O uso dos filactérios no uso devocional é muito comum entre os judeus. São pequenas caixas presas na testa e no braço do devoto, que guardam trechos da Torá, mais especificamente o Shema. Essa prática serve para sempre lembrar ao fiel judeu que à lei de Deus deve sempre está na mente e no coração.

Além da prece à sinagoga tem muita importância para a devoção judaica. É bom dizer que, quase todas as religiões possuem os seus lugares sagrados particulares. Para os cristãos são às Igreja, para os muçulmanos às mesquitas, e para os judeus às sinagogas. São nas sinagogas onde à comunidade judaica se reúne para aprender mais sobre as Escrituras, tradições e também fortalecer a socialização dos fiéis. 

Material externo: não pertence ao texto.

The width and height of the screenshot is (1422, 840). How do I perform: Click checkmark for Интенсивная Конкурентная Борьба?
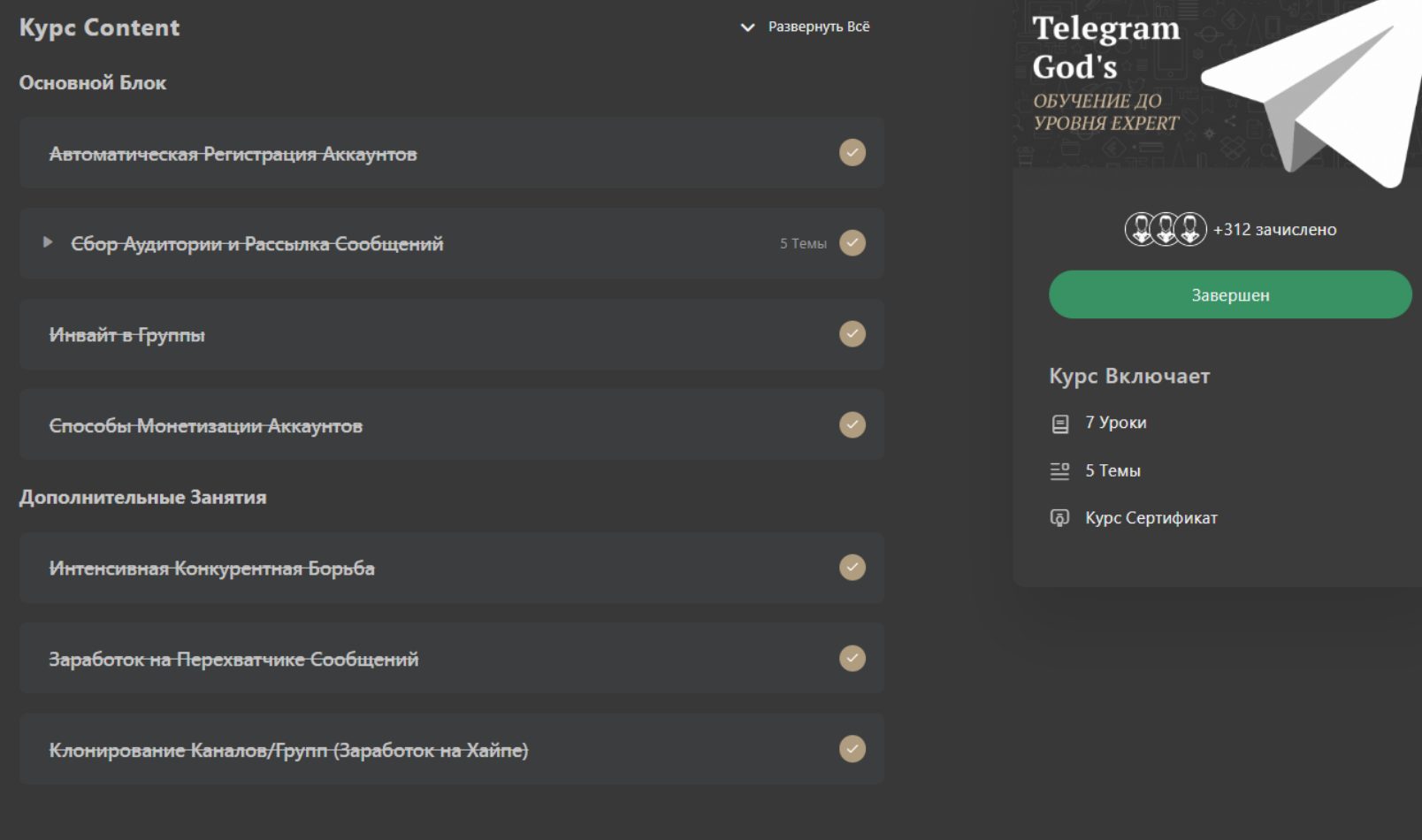pos(852,568)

As sinagogas são dirigidas pelos rabinos, que são os líderes espirituais da comunidade. Eles têm as funções de organizar e conduzir o culto, pregar, educar e aconselhar. Os primeiros rabinos não eram remunerados. Porém com o passar do tempo tornaram-se líderes remunerados.  

O sábado é um dia sagrado para os judeus. “Clímax da semana judaica, vai do pôr do sol da sexta-feira ao de sábado. Em casa, os judeus o assinalam acendendo velas e orando. Fora de casa, o respeito ao sábado varia de um ramo do judaísmo para o outro. Essencialmente, porém, é uma ocasião para repouso, culto e convívio com a família ou a comunidade” (WILKINSON, 2011, p. 77).

4. JESUS E O JUDAÍSMO.
Uma coisa bem interessante é saber que nos tempos de Jesus à Igreja cristã ainda não existia. Naquele tempo somente existiam o judaísmo e as religiões pagãs do Império Romano. Somente muitos anos depois é que os seguidores de Jesus (que não eram conhecidos como cristãos, mas como uma nova seita), iriam criar os fundamentos para o advento do cristianismo.

Jesus e seus primeiros discípulos eram judeus e tudo o que eles sabiam sobre à criação do universo e à origem da humanidade vinham do judaísmo. Infelizmente Jesus não deixou nada escrito. Tudo o que se sabe sobre sua vida e ensinos foi escrito por seus seguidores, ou seja, o conhecimento sobre Jesus é um conhecimento de segunda mão. Talvez se o próprio Jesus tivesse escrito os evangelhos hoje teríamos uma compreensão diferente sobre ele.

A visão que os evangelhos transmitem sobre Jesus é a de um judeu subversivo, isto é, um indivíduo que está sempre em conflito com as autoridades religiosas e próximo de pessoas rejeitadas pela sociedade judaica como: cegos, leprosos, prostitutas, ladrões, ricos gananciosos, samaritanos, etc. E conforme os relatos dos evangelhos Jesus não era bem visto pelos religiosos de seu tempo.

Mas o que realmente Jesus queria com tudo isso? Somente se tornar famoso e ser visto? Ou somente causar tumulto e agitação? É possível afirmar que Jesus teria à intensão de reformar a sua própria religião, neste caso o judaísmo. Provavelmente Jesus queria que a essência da Torá não fosse substituída pelas interpretações dos fariseus. Talvez por isso ele tenha tomado a postura de um reformador religioso. 


Fontes:
FONAPER: Parâmetros Curriculares Nacionais do Ensino Religioso. São Paulo, Mundo mirim, 2009.
WILKINSON, Philip. Religiões: guia ilustrado Zahar. Rio de Janeiro, Zahar, 2011.